* Problem statement: Only a single number is expected: how many lines of the data hold the word "will".

**** Supplied material

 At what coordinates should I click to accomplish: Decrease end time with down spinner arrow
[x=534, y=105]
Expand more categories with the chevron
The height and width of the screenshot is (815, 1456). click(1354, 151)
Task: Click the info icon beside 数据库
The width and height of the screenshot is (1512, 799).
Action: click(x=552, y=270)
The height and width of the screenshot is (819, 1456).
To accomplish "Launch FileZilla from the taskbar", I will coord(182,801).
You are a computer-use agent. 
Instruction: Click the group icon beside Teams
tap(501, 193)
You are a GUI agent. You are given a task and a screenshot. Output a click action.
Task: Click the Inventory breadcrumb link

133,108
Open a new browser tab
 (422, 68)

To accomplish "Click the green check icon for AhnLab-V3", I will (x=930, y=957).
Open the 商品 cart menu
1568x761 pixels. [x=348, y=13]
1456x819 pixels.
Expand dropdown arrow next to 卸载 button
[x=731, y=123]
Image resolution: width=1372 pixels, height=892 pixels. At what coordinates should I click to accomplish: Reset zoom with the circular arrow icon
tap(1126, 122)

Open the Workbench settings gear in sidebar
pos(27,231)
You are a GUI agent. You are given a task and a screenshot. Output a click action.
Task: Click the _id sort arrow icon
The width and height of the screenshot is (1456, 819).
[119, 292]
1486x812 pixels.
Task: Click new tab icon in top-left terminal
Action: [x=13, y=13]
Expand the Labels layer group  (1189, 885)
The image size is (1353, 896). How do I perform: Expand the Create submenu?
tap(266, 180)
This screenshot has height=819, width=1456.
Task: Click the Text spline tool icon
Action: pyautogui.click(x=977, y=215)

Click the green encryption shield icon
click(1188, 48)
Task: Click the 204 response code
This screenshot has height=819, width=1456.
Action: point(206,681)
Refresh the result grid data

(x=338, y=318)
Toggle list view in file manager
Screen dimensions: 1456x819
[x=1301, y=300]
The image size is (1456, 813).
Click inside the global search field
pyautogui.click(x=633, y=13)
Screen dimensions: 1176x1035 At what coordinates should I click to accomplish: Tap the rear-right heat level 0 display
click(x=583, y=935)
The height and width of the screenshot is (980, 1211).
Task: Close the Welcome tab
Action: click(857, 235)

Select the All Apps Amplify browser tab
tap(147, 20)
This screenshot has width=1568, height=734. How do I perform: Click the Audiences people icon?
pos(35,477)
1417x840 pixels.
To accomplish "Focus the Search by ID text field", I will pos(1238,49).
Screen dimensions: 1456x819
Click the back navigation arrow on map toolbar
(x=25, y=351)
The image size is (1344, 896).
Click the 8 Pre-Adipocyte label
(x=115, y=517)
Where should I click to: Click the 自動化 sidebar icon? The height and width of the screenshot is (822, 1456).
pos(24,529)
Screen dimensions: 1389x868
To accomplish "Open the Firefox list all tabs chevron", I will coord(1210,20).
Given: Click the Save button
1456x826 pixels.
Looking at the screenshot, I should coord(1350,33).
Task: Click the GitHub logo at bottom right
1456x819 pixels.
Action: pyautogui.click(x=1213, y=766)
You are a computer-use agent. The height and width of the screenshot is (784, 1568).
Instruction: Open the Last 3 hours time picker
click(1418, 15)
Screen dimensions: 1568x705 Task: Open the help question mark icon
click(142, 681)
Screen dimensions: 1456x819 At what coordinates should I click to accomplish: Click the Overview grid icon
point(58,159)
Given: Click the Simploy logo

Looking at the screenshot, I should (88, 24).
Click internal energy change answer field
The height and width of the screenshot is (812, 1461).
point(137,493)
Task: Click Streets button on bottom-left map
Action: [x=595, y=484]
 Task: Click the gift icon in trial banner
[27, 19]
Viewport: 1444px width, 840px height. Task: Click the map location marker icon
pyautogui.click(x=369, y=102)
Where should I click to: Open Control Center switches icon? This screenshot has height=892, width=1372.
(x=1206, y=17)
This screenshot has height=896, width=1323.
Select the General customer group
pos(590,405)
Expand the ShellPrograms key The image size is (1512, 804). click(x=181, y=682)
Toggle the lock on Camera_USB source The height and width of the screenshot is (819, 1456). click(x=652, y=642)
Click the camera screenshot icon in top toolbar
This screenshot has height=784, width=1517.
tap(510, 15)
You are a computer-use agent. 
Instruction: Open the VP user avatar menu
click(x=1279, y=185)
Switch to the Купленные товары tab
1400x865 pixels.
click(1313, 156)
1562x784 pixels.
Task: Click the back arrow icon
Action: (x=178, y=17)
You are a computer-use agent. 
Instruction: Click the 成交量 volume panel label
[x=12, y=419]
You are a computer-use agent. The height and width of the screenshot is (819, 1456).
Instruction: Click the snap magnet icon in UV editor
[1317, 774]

********

* Output for this exercise: 4